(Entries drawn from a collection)
· · · · · · ·
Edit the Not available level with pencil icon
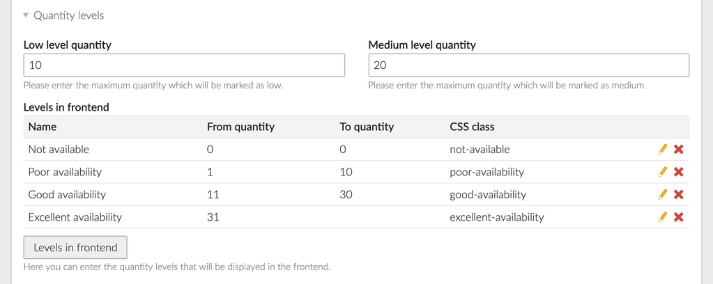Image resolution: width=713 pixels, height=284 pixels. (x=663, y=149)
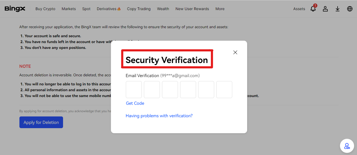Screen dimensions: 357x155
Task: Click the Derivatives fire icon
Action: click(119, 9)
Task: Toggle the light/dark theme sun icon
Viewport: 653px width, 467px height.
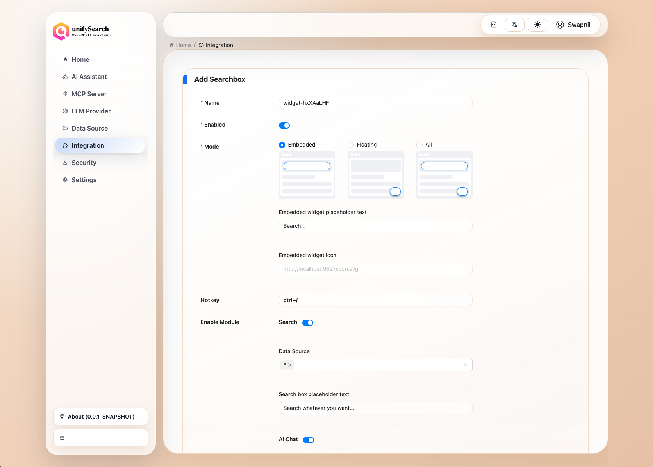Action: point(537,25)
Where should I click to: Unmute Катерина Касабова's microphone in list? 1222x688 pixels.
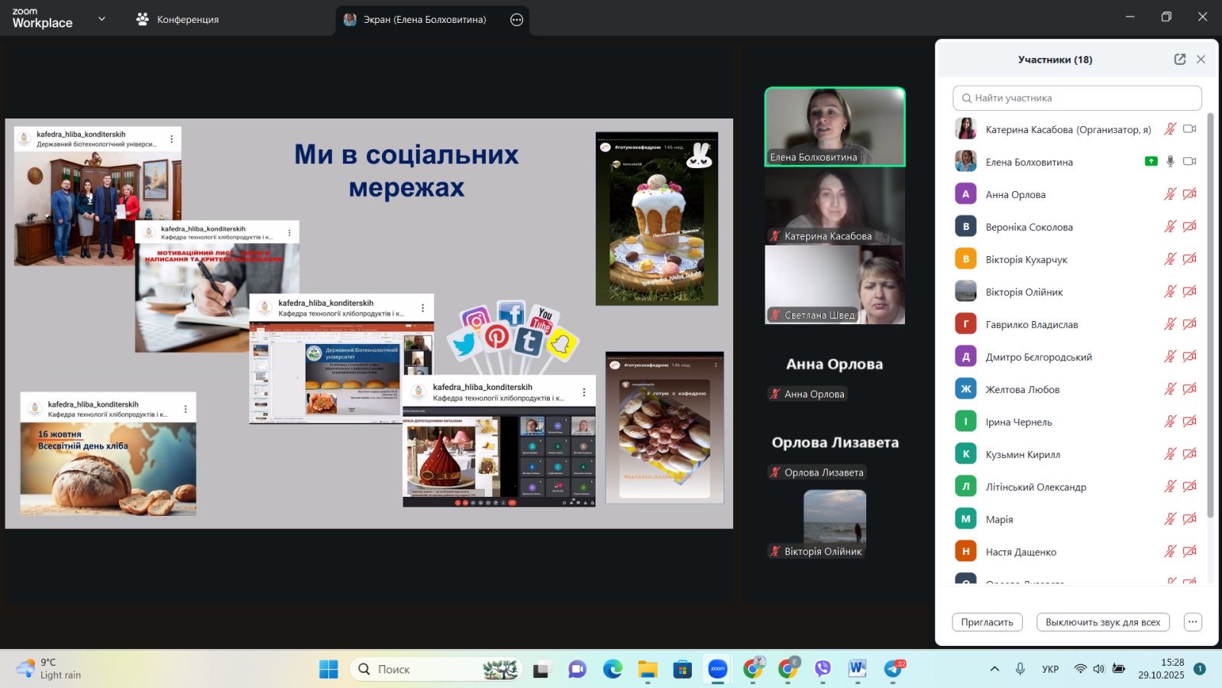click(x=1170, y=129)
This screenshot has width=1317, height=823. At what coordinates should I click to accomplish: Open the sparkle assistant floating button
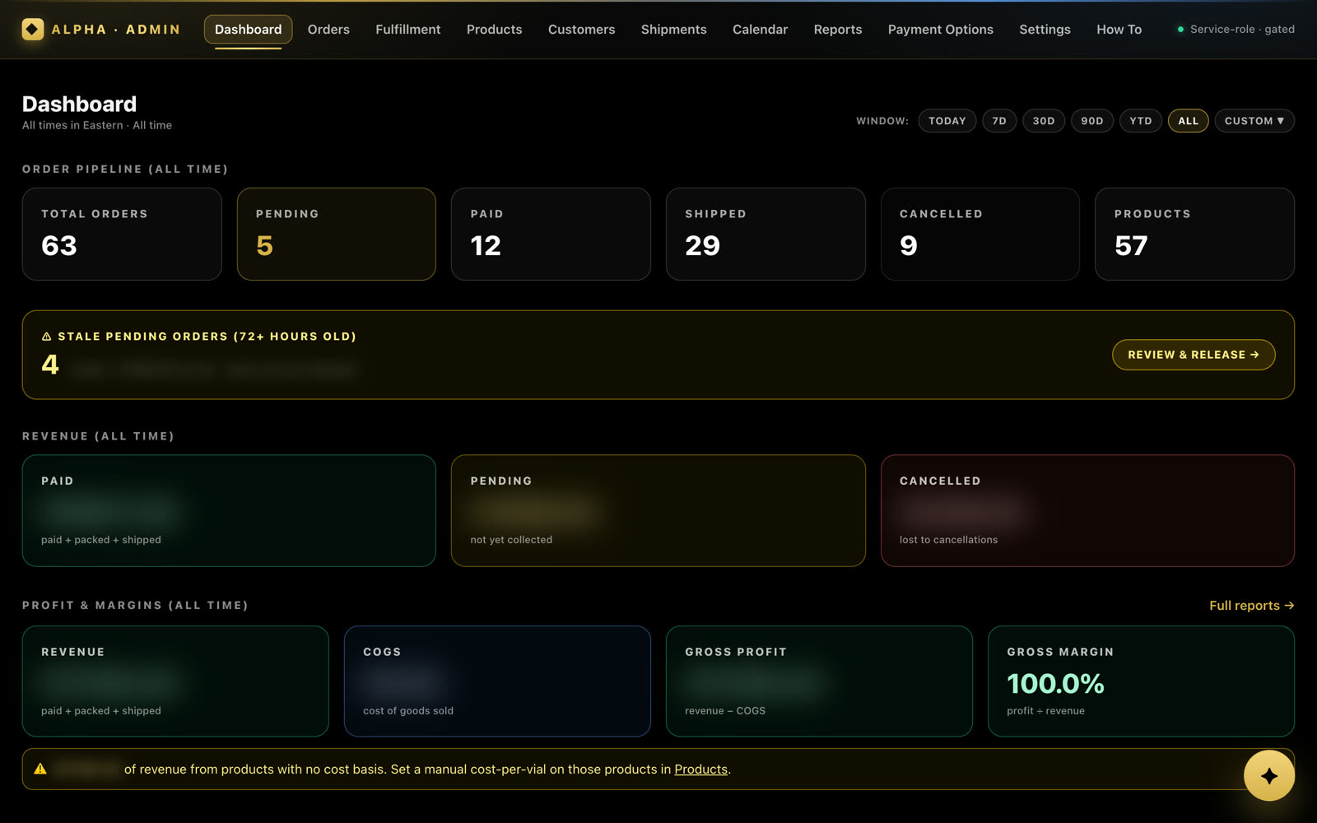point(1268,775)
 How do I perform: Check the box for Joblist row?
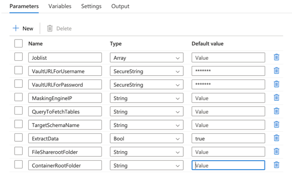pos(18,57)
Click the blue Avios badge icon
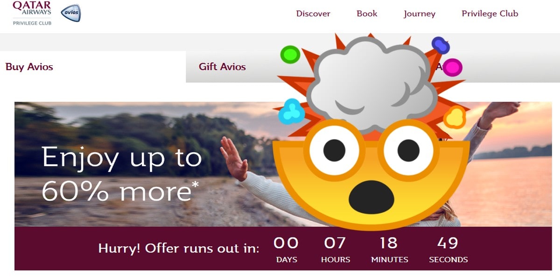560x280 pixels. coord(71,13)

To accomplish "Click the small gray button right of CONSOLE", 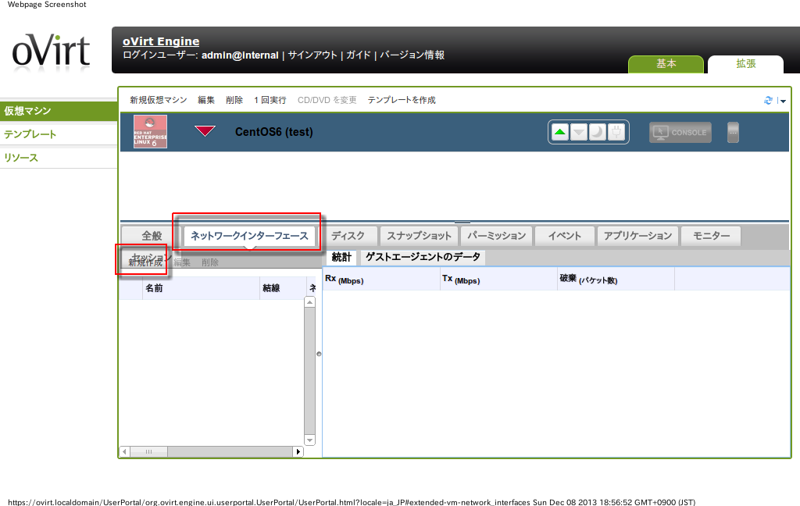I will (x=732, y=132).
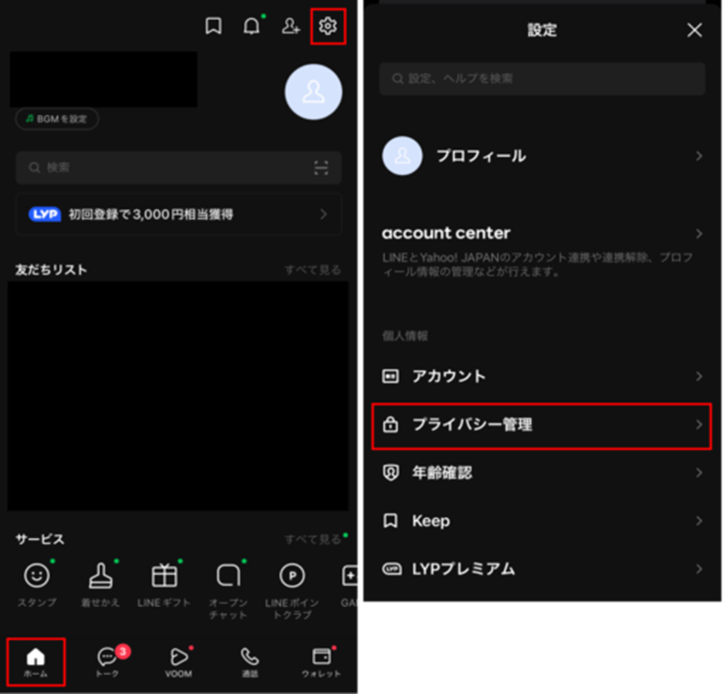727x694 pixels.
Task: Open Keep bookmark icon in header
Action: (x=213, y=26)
· · · · · · ·
GOAL |
Give back the records word for word, starting at the very beginning and ending with the line that contains "click(x=1170, y=129)", and leave the pictures out.

ANSWER TO THE EXERCISE |
Edit the Not available level with pencil icon
Image resolution: width=713 pixels, height=284 pixels. (x=663, y=149)
Screen dimensions: 357x155
Task: Click the Derivatives fire icon
Action: click(119, 9)
Task: Toggle the light/dark theme sun icon
Viewport: 653px width, 467px height.
Action: point(537,25)
Where should I click to: Unmute Катерина Касабова's microphone in list? 1222x688 pixels.
click(x=1170, y=129)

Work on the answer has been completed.